> _WORK REQUIRED_
Keeping every character in place, output all the data.
DATA PROVIDED section start
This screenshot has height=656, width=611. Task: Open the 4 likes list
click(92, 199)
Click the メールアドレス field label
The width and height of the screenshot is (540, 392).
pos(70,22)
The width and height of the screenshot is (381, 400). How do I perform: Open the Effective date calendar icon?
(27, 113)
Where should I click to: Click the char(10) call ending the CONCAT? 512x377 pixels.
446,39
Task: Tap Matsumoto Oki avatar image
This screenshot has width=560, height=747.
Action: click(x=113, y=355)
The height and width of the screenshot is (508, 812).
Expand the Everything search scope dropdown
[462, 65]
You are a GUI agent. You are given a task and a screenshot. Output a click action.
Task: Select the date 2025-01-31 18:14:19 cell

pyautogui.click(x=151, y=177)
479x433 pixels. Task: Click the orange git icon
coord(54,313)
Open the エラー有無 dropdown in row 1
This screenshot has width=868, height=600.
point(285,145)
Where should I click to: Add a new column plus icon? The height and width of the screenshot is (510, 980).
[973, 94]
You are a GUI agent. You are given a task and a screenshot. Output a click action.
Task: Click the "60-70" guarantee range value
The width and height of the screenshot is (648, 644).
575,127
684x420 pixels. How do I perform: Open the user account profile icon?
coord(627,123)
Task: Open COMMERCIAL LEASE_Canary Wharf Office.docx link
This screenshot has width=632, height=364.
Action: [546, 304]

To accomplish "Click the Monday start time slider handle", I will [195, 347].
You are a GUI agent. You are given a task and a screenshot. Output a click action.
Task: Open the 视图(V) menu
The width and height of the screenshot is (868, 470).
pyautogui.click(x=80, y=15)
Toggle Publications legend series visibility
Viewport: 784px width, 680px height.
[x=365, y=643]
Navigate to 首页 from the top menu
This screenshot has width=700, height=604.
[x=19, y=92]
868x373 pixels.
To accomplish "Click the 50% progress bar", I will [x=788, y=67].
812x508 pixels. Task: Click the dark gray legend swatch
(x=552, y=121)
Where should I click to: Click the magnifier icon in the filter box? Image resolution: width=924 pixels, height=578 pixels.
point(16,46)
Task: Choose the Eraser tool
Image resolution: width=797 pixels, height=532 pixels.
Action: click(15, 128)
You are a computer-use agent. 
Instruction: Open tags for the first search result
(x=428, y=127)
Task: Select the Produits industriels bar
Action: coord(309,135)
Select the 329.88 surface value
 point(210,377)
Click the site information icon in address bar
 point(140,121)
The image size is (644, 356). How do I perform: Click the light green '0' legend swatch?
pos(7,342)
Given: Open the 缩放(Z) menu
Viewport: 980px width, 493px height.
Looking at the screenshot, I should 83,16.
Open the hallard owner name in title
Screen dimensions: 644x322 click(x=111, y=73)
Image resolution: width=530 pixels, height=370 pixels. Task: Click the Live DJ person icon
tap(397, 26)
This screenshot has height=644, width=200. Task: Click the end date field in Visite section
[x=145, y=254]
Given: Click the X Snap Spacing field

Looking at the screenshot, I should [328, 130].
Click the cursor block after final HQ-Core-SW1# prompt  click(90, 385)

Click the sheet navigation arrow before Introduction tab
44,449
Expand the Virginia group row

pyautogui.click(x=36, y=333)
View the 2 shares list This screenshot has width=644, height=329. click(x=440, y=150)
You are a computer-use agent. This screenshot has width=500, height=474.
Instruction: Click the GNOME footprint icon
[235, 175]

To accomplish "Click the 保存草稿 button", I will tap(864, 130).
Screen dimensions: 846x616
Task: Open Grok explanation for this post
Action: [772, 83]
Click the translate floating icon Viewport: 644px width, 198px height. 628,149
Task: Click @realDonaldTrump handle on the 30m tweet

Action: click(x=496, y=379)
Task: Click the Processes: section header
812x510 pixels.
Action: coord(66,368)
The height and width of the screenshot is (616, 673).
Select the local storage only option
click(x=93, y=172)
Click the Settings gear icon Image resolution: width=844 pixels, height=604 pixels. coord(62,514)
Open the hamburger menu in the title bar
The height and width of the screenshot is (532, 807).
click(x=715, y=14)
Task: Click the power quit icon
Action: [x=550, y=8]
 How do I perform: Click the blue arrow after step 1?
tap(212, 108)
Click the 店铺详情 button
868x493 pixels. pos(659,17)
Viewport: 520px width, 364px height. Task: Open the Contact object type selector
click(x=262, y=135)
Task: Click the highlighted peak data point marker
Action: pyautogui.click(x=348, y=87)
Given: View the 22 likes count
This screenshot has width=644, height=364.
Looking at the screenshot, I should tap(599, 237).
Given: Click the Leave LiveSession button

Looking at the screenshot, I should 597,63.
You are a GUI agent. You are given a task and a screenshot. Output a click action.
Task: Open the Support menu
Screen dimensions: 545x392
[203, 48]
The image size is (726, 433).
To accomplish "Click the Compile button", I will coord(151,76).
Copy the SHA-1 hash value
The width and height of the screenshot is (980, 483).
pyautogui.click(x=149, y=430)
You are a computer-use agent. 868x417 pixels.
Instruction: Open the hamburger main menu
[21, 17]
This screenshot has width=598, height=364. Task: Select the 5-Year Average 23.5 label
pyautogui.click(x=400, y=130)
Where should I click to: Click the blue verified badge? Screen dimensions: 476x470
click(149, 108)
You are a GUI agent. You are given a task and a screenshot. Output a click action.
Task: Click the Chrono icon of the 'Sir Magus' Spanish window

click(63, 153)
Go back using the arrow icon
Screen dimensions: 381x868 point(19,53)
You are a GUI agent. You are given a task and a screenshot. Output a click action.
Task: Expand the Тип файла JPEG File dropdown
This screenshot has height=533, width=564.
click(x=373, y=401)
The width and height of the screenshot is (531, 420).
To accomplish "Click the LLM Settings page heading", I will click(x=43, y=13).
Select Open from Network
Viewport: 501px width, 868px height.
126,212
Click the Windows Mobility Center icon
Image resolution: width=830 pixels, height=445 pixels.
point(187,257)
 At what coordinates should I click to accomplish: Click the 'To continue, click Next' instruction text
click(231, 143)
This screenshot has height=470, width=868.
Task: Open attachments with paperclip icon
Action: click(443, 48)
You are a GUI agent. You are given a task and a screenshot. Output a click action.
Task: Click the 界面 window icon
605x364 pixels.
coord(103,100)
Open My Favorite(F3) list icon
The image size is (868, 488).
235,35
DATA PROVIDED section end
> _TASK SOLUTION_
This screenshot has height=656, width=611. Task: Open the 4 likes list
click(92, 199)
Click the メールアドレス field label
The width and height of the screenshot is (540, 392).
pos(70,22)
The width and height of the screenshot is (381, 400). How do I perform: Open the Effective date calendar icon?
(27, 113)
Where should I click to: Click the char(10) call ending the CONCAT? 512x377 pixels.
446,39
Task: Tap Matsumoto Oki avatar image
This screenshot has width=560, height=747.
Action: click(x=113, y=355)
The height and width of the screenshot is (508, 812).
Expand the Everything search scope dropdown
[462, 65]
You are a GUI agent. You are given a task and a screenshot. Output a click action.
Task: Select the date 2025-01-31 18:14:19 cell

pyautogui.click(x=151, y=177)
479x433 pixels. Task: Click the orange git icon
coord(54,313)
Open the エラー有無 dropdown in row 1
This screenshot has width=868, height=600.
point(285,145)
Where should I click to: Add a new column plus icon? The height and width of the screenshot is (510, 980).
[973, 94]
You are a GUI agent. You are given a task and a screenshot. Output a click action.
Task: Click the "60-70" guarantee range value
The width and height of the screenshot is (648, 644).
575,127
684x420 pixels. How do I perform: Open the user account profile icon?
coord(627,123)
Task: Open COMMERCIAL LEASE_Canary Wharf Office.docx link
This screenshot has width=632, height=364.
Action: [546, 304]

To accomplish "Click the Monday start time slider handle", I will [195, 347].
You are a GUI agent. You are given a task and a screenshot. Output a click action.
Task: Open the 视图(V) menu
The width and height of the screenshot is (868, 470).
pyautogui.click(x=80, y=15)
Toggle Publications legend series visibility
Viewport: 784px width, 680px height.
[x=365, y=643]
Navigate to 首页 from the top menu
This screenshot has width=700, height=604.
[x=19, y=92]
868x373 pixels.
To accomplish "Click the 50% progress bar", I will [x=788, y=67].
812x508 pixels. Task: Click the dark gray legend swatch
(x=552, y=121)
Where should I click to: Click the magnifier icon in the filter box? Image resolution: width=924 pixels, height=578 pixels.
point(16,46)
Task: Choose the Eraser tool
Image resolution: width=797 pixels, height=532 pixels.
Action: click(15, 128)
You are a computer-use agent. 
Instruction: Open tags for the first search result
(x=428, y=127)
Task: Select the Produits industriels bar
Action: coord(309,135)
Select the 329.88 surface value
 point(210,377)
Click the site information icon in address bar
 point(140,121)
The image size is (644, 356). How do I perform: Click the light green '0' legend swatch?
pos(7,342)
Given: Open the 缩放(Z) menu
Viewport: 980px width, 493px height.
Looking at the screenshot, I should 83,16.
Open the hallard owner name in title
Screen dimensions: 644x322 click(x=111, y=73)
Image resolution: width=530 pixels, height=370 pixels. Task: Click the Live DJ person icon
tap(397, 26)
This screenshot has height=644, width=200. Task: Click the end date field in Visite section
[x=145, y=254]
Given: Click the X Snap Spacing field

Looking at the screenshot, I should [328, 130].
Click the cursor block after final HQ-Core-SW1# prompt  click(90, 385)

Click the sheet navigation arrow before Introduction tab
44,449
Expand the Virginia group row

pyautogui.click(x=36, y=333)
View the 2 shares list This screenshot has width=644, height=329. click(x=440, y=150)
You are a computer-use agent. This screenshot has width=500, height=474.
Instruction: Click the GNOME footprint icon
[235, 175]

To accomplish "Click the 保存草稿 button", I will tap(864, 130).
Screen dimensions: 846x616
Task: Open Grok explanation for this post
Action: [772, 83]
Click the translate floating icon Viewport: 644px width, 198px height. 628,149
Task: Click @realDonaldTrump handle on the 30m tweet

Action: click(x=496, y=379)
Task: Click the Processes: section header
812x510 pixels.
Action: coord(66,368)
The height and width of the screenshot is (616, 673).
Select the local storage only option
click(x=93, y=172)
Click the Settings gear icon Image resolution: width=844 pixels, height=604 pixels. coord(62,514)
Open the hamburger menu in the title bar
The height and width of the screenshot is (532, 807).
click(x=715, y=14)
Task: Click the power quit icon
Action: [x=550, y=8]
 How do I perform: Click the blue arrow after step 1?
tap(212, 108)
Click the 店铺详情 button
868x493 pixels. pos(659,17)
Viewport: 520px width, 364px height. Task: Open the Contact object type selector
click(x=262, y=135)
Task: Click the highlighted peak data point marker
Action: pyautogui.click(x=348, y=87)
Given: View the 22 likes count
This screenshot has width=644, height=364.
Looking at the screenshot, I should tap(599, 237).
Given: Click the Leave LiveSession button

Looking at the screenshot, I should 597,63.
You are a GUI agent. You are given a task and a screenshot. Output a click action.
Task: Open the Support menu
Screen dimensions: 545x392
[203, 48]
The image size is (726, 433).
To accomplish "Click the Compile button", I will coord(151,76).
Copy the SHA-1 hash value
The width and height of the screenshot is (980, 483).
pyautogui.click(x=149, y=430)
You are a computer-use agent. 868x417 pixels.
Instruction: Open the hamburger main menu
[21, 17]
This screenshot has width=598, height=364. Task: Select the 5-Year Average 23.5 label
pyautogui.click(x=400, y=130)
Where should I click to: Click the blue verified badge? Screen dimensions: 476x470
click(149, 108)
You are a GUI agent. You are given a task and a screenshot. Output a click action.
Task: Click the Chrono icon of the 'Sir Magus' Spanish window

click(63, 153)
Go back using the arrow icon
Screen dimensions: 381x868 point(19,53)
You are a GUI agent. You are given a task and a screenshot. Output a click action.
Task: Expand the Тип файла JPEG File dropdown
This screenshot has height=533, width=564.
click(x=373, y=401)
The width and height of the screenshot is (531, 420).
To accomplish "Click the LLM Settings page heading", I will click(x=43, y=13).
Select Open from Network
Viewport: 501px width, 868px height.
126,212
Click the Windows Mobility Center icon
Image resolution: width=830 pixels, height=445 pixels.
point(187,257)
 At what coordinates should I click to accomplish: Click the 'To continue, click Next' instruction text
click(231, 143)
This screenshot has height=470, width=868.
Task: Open attachments with paperclip icon
Action: click(443, 48)
You are a GUI agent. You are given a task and a screenshot. Output a click action.
Task: Click the 界面 window icon
605x364 pixels.
coord(103,100)
Open My Favorite(F3) list icon
The image size is (868, 488).
235,35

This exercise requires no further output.